Il debitore, infatti, che contesti l'eccessività della pretesa creditoria, per sottrarsi agli effetti della mora e, in particolare, al pagamento degli interessi, ha il doppio onere di liberarsi della somma che ritiene effettivamente dovuta e metterla a disposizione del creditore.

Ciò può fare in vari modi e, in particolare (senza alcuna presunzione di completezza o esaustività) mediante:

- offerta formale ex art. 1208 c.c.;

- offerta reale ex art. 1209 c.c.;

- deposito ex art. 1210 c.c.;

- offerta non formale o secondo gli usi ex art. 1214 c.c.;

- richiesta di sequestro liberatorio ex art. 687 c.p.c.;

- (nelle ipotesi disciplinate dal Codice delle Assicurazioni private) deposito liberatorio ex artt. 140 e 291 D.lgs. 7 settembre 2005 n. 209.

In mancanza, l'atto di costituzione in mora di un credito illiquido produrrà sempre i suoi effetti, sia pure limitatamente alla parte del credito che, all'esito del giudizio di accertamento, risulterà in concreto dovuta.

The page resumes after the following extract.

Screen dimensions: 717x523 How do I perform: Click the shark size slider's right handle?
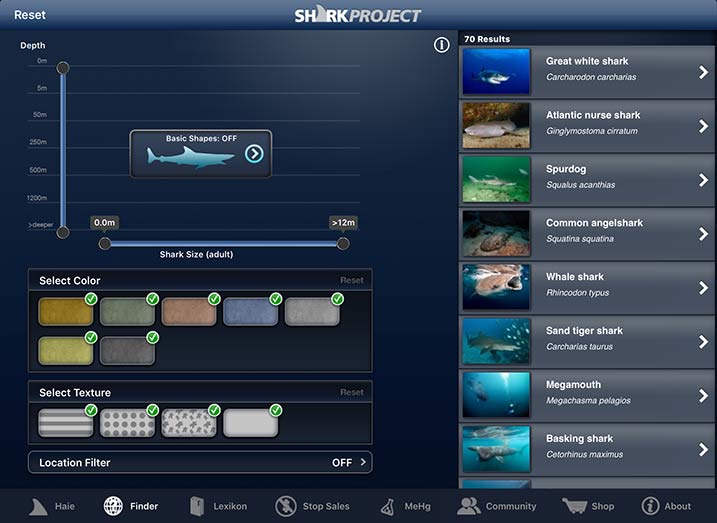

Deve ritenersi, pertanto, per tutto quanto fin qui esposto che in caso di mora, vuoi del cliente-debitore, vuoi di qualsiasi altro debitore di un'obbligazione pecuniaria, gli interessi moratori decorrono:

  • dalla data dell'interpellatio, nel caso in cui la stessa permetta al debitore di comprendere le ragioni in base alle quali il pagamento gli viene richiesto;
  • ovvero, in caso di richiesta inidonea vuoi per mancanza dell'elemento soggettivo, vuoi per mancanza dell'elemento oggettivo o di mancanza della stessa, dalla data della domanda giudiziale.